## GIVEN TASK 1
In the passage on creative habits, what single word did the author find written on the scrap of paper the morning after the night-time idea?

## EXTRACT TO READ
━━━━━━

Perhaps they're right. Who knows?
In terms of a page layout for design or logo work, I find I'm most creative when I'm doodling.
I've usually got at least one piece of paper in my pocket and I seldom go anywhere without something to write with.
For writing, I work best early in the morning or when I have nothing else to distract me.
Whatever that right time and place is for you, identify it and use
it to your advantage. Many people ignore this advice because they believe the creative process needs to be hard work.
Often, I carry a notebook with me and you'll commonly find me sitting in a bookshop, scribbling notes as idea come to me while
I'm glancing through a magazine or people watching.
I've also learned to keep a note pad and a pen next to the bed so that if I get a brilliant idea in the middle of the night (these things frequently wake me from the deepest sleep), I'll have something to record it on.
This back fires from time to time as happened several years ago when a brilliant thought woke me up in the small hours.
I wrote it down, fell asleep again and in the morning, as I recalled this brilliant idea, when I rushed to the scrap of paper I've written my revelation on, all that was written there in a rather scrawled hand in large capital letters was the word "YES"! So, it doesn't always help.

━━━━━━

## INPUT
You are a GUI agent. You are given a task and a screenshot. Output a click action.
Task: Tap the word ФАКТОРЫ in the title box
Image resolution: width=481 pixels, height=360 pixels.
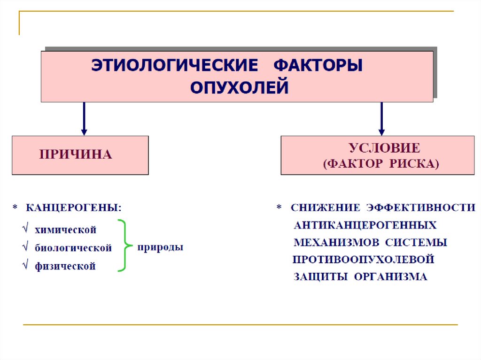[x=318, y=65]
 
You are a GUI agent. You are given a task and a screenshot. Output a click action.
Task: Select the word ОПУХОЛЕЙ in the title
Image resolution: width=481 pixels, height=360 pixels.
[x=239, y=88]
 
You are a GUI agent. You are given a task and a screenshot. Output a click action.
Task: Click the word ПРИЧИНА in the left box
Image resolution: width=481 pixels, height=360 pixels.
[x=75, y=154]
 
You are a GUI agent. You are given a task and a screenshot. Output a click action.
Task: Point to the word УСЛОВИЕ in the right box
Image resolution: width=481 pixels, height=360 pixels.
[x=384, y=148]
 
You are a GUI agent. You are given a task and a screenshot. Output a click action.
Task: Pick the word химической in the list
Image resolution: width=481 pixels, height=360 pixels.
[x=65, y=230]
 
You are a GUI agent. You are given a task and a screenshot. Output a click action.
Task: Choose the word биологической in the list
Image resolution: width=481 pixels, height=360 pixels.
[x=73, y=248]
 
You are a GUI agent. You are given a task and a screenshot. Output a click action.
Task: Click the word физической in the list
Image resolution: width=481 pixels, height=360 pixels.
[x=65, y=266]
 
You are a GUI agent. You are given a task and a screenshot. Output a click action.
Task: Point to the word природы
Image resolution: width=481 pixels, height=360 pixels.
[x=160, y=247]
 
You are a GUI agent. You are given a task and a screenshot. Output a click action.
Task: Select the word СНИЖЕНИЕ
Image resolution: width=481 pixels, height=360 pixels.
[x=326, y=207]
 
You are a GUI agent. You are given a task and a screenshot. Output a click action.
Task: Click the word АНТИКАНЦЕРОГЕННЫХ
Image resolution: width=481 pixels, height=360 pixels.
[x=365, y=225]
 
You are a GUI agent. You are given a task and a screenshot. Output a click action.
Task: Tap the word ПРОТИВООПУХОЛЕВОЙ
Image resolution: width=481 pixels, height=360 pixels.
[x=363, y=259]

━━━━━━

## GIVEN TASK 2
Repeat the rows verbatim, starting at the first row and ending at the line that contains "[x=73, y=248]", with both ends included. Omit the pictures.

## CORRECT OUTPUT 1
"YES"

## CORRECT OUTPUT 2
You are a GUI agent. You are given a task and a screenshot. Output a click action.
Task: Tap the word ФАКТОРЫ in the title box
Image resolution: width=481 pixels, height=360 pixels.
[x=318, y=65]
 
You are a GUI agent. You are given a task and a screenshot. Output a click action.
Task: Select the word ОПУХОЛЕЙ in the title
Image resolution: width=481 pixels, height=360 pixels.
[x=239, y=88]
 
You are a GUI agent. You are given a task and a screenshot. Output a click action.
Task: Click the word ПРИЧИНА in the left box
Image resolution: width=481 pixels, height=360 pixels.
[x=75, y=154]
 
You are a GUI agent. You are given a task and a screenshot. Output a click action.
Task: Point to the word УСЛОВИЕ in the right box
Image resolution: width=481 pixels, height=360 pixels.
[x=384, y=148]
 
You are a GUI agent. You are given a task and a screenshot. Output a click action.
Task: Pick the word химической in the list
Image resolution: width=481 pixels, height=360 pixels.
[x=65, y=230]
 
You are a GUI agent. You are given a task and a screenshot. Output a click action.
Task: Choose the word биологической in the list
Image resolution: width=481 pixels, height=360 pixels.
[x=73, y=248]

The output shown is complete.